PSAs take place between a state (usually a rentier state that owns the majority of oil resources) and a foreign oil company that provides "technical and financial services for exploration and development operations" (Binderman 1991:1; Acemoglu & Robinson 2013:1). PSAs are joint initiatives and there is a mutual sharing of risk and reward that is designed to be advantageous to both parties.

The foreign company is given the rights to a stipulated portion of the oil it helps to render and for other services but the state remains the ultimate owner of the product located within its borders. The foreign company bears the entire risk for the operation -- if no oil is found, there is no base compensation for the foreign entity (Binderman 1991:2).

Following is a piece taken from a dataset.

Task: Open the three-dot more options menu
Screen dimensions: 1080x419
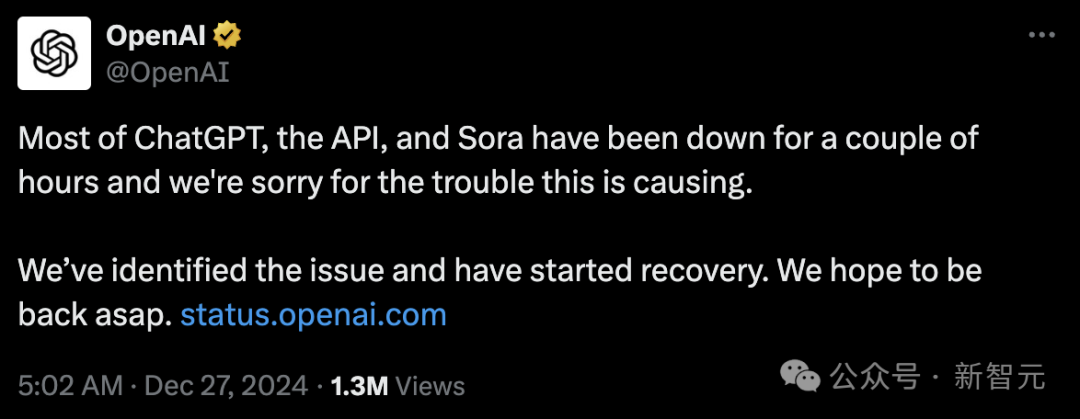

However, it could also be argued that there is considerable risk for the nation which owns the land with natural resources, given that if more oil is found than expected, the foreign company could profit far in excess than originally intended and the foreign holder might lose a substantial profit it could have gained, had it mined the resources itself.

This may be why it has been noted that 'first mover' companies that set the terms of the contract early in on in the lifespan of the nation as an oil-producer often receive better terms. Later on, the increasingly savvy government is inclined to design a more personally advantageous tax system to profit. "This intervention may take various forms such as the establishment of an artificial exchange rate, posted prices for valuing exports, and participation in decisions regarding production level and accounting practices" (Binderman 1991:2).

Ideally, the terms of the sharing agreement should be clearly spelled out in the original contract, and it would behoove the government to have a consistent policy in terms of how such agreements are constructed with all outside firms. But it would be impossible for a single contract or government policy to anticipate all future potential scenarios that might affect the contract. This is why stabilization clauses were developed. "Over the life of the contract, the laws and regulations applicable to it may change.

Some changes may be adverse to the economics of the project. To mitigate such risk, investors (as well as project lenders) often require stabilisation clauses to be incorporated into the principal project documents. The aim of stabilisation clauses is to insulate the project from adverse changes to the legal and fiscal environment" (Freehills, Clinch & Watson 2010:1).

Stabilization clauses may take a number of different forms, but their ultimate intention is to ensure that external circumstances will not shift the result of the contract to terms fundamentally anathema to the original intentions of the agreement.

In one such example, an economic equilibrium stabiliation clause confers unto the state the right to make changes in regards to the project and both entities can "renegotiate the contract to restore the investor's economic position or the state will simply pay compensation" if substantial external or internal changes occur (Freehills, Clinch & Watson 2010:1). Approach to protect the rights of the contracting entity is known as a 'freezing' stabilization clause, which ensures that all conditions (including the laws at the time) 'freeze' when the contract is made.

This is designed to protect the involved parties between changes in economic and political regulation and preclude renegotiation of the contract (Freehills, Clinch & Watson 2010:1). Thus, there is the potential for renegotiation in some instances of a PSA, depending on the.